Solitary fibrous tumors (SFTs) are uncommon neoplasms that can be benign or malignant. They were first described by Klemperer and Rabin[1], who observed a mesothelial tumor arising from the pleura. It was established that SFTs could also be found in numerous extra-pleural sites. In fact, extra-pleural SFTs (ESFTs) are universal neoplasms with pleural and extra-pleural distribution.
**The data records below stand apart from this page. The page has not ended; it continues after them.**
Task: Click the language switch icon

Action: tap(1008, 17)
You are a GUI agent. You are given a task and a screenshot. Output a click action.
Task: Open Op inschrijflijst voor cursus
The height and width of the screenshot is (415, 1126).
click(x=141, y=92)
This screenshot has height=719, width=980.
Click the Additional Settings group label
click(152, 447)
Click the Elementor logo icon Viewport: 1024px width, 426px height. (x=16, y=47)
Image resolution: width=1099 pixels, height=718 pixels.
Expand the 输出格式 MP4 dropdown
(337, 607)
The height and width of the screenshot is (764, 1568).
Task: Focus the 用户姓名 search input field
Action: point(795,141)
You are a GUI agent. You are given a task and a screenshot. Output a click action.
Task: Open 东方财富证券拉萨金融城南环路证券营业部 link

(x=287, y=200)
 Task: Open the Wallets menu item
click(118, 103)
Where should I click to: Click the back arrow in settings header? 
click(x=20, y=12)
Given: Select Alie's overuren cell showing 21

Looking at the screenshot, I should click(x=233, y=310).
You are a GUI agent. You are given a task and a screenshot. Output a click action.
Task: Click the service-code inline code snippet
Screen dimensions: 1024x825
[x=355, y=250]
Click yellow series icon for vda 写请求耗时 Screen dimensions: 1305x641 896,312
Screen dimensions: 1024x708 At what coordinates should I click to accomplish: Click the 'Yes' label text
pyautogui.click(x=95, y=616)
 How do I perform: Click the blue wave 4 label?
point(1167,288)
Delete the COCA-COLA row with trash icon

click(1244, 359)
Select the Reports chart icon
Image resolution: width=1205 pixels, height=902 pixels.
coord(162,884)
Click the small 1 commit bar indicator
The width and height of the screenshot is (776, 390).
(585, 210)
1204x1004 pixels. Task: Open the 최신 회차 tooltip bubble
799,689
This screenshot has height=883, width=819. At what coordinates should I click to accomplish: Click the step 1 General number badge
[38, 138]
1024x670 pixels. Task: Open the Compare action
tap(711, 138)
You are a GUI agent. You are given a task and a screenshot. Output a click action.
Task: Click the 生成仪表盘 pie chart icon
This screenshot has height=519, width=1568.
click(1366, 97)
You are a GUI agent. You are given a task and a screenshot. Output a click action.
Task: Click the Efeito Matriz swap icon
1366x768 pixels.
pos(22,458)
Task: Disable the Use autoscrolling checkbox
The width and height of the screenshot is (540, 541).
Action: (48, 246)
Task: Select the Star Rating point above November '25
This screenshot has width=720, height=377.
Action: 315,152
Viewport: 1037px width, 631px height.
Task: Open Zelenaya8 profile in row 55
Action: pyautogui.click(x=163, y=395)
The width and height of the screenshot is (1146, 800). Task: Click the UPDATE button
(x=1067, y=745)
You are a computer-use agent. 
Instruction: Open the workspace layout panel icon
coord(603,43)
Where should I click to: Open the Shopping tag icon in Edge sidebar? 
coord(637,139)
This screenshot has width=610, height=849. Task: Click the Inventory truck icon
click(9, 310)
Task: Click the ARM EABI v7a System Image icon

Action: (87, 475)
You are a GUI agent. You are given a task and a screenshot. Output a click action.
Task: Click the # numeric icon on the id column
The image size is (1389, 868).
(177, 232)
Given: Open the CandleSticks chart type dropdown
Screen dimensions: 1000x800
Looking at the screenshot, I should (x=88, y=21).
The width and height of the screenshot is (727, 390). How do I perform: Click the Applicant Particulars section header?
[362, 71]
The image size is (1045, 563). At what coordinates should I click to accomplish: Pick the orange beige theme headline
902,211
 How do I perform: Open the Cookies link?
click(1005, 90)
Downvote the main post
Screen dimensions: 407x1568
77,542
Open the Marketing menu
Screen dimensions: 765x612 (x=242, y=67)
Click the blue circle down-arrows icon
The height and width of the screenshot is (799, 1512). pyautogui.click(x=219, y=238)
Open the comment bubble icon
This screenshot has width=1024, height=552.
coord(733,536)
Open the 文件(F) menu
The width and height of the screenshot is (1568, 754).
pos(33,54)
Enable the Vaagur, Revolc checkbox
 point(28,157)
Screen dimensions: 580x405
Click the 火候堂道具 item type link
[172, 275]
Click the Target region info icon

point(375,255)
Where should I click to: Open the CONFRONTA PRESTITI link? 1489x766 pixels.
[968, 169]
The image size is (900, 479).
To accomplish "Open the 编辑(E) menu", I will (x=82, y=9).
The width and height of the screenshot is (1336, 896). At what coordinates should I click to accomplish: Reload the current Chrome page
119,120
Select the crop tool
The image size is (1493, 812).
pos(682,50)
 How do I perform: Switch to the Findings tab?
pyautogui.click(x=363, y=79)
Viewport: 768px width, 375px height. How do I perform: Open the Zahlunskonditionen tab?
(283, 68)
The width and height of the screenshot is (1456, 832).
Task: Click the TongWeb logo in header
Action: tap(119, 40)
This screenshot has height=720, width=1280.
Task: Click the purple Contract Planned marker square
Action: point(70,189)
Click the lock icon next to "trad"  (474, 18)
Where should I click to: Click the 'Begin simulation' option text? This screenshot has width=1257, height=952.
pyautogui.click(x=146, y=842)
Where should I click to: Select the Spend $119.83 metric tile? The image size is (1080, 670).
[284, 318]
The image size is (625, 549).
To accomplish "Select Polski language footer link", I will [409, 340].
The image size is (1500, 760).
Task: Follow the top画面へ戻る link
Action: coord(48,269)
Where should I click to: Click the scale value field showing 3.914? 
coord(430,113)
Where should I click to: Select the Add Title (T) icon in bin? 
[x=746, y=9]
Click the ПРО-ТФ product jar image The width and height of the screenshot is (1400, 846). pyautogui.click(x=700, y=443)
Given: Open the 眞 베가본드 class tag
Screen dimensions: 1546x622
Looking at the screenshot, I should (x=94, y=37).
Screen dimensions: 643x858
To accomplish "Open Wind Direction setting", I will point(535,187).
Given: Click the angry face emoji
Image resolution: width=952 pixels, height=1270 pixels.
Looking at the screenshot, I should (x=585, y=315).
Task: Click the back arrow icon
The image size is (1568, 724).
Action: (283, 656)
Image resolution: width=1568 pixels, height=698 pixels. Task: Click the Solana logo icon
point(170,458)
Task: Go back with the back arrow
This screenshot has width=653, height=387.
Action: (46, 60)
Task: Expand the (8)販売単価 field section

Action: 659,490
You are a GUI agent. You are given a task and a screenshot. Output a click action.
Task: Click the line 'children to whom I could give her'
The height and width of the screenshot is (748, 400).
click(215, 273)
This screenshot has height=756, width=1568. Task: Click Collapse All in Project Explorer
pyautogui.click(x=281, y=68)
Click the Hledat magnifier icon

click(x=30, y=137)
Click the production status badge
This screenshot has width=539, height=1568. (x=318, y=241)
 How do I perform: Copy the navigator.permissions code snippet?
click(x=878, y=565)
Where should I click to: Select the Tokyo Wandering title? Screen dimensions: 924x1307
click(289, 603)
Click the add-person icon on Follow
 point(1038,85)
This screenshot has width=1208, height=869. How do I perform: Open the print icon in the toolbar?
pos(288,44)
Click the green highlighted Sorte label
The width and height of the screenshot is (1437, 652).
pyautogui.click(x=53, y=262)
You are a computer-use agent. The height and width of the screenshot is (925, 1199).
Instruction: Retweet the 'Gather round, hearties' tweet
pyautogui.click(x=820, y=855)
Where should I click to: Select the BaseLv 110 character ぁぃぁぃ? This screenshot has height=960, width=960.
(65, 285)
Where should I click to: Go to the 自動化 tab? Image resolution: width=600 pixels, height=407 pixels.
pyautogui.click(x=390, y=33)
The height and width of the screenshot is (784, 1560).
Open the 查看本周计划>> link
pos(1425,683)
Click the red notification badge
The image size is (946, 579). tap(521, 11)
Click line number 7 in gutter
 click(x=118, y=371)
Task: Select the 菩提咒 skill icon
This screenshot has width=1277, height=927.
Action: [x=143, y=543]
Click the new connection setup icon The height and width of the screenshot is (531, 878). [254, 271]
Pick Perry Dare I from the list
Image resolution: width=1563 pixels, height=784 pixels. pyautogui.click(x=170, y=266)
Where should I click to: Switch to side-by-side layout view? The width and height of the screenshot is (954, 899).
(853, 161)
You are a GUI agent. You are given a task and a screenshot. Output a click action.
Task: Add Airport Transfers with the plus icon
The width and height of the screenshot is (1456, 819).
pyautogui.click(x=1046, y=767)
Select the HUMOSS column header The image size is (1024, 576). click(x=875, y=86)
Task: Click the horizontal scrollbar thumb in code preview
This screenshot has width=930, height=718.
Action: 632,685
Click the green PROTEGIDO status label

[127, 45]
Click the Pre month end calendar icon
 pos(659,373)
ESFTs have been described within the head and neck region (e.g., petrous bone, skull,[2] cervical spine,[3] infratemporal fossa,[4] nasal cavity, orbit, thyroid salivary gland, face, neck, parapharyngeal space, nasopharynx, larynx, and oral cavity),[5] and other organs (e.g., breast,[6] bladder,[7] thigh,[8] the retroperitoneum, and the genitourinary tract).[5]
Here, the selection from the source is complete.